Tuesday, August 12, 2008

New Tool to Automate Cookie Stealing from Gmail, Others

A security researcher at the Defcon hacker conference in Las Vegas on Saturday demonstrated a tool he built that allows attackers to break into your inbox even if you are accessing your Gmail over a persistent, encrypted session (using https:// versus http://).


When you log in to Gmail, Google's servers will place what's called a "session cookie," or small text file, on your machine. The cookie identifies your machine as having presented the correct user name and password for that account, and it can allow you to stay logged in to your account for up to two weeks if you don't manually log out (after which the cookie expires and you are forced to present your credentials again).



The trouble is that Gmail's cookie is set to be transmitted whether or not you are logged in with a secure connection.
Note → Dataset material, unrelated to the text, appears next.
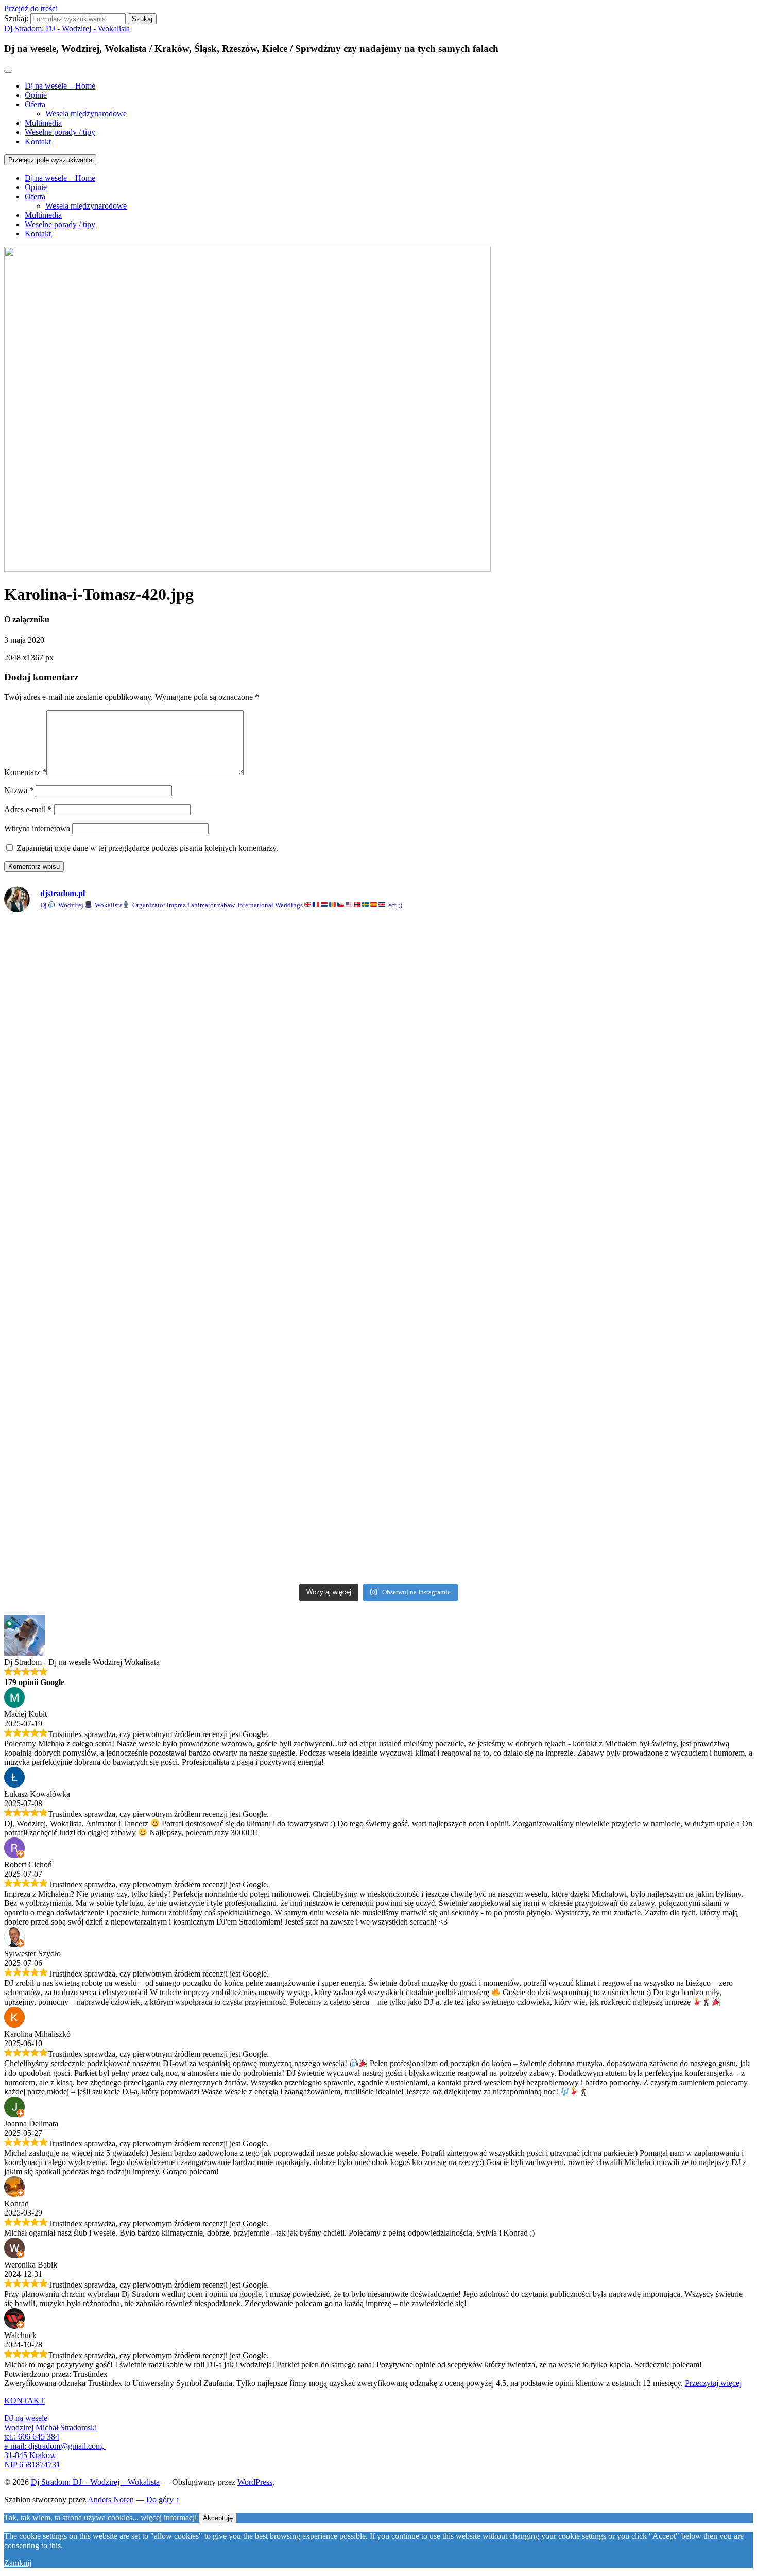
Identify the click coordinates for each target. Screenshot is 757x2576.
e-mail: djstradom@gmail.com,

Now, cookies can be marked as "secure," meaning they can only be transmitted over your network when you're using a persistent, encrypted (https://) session. Any cookies that lack this designation, however, are sent over the network with every Web page request made to the Web server of the entity that set the cookie -- regardless of which of the above-described methods a Gmail subscriber is using to read his mail.



As a result, even if you are logged in to Gmail using a persistent, encrypted https:// session, all that an attacker sniffing traffic on your network would need do to hijack your Gmail account is force your browser to load an image or other content served from http://mail.google.com. After that, your browser would cough up your
session cookie for Gmail, and anyone recording the traffic on the network would now be able to access your Gmail inbox by simply loading that cookie on their machine.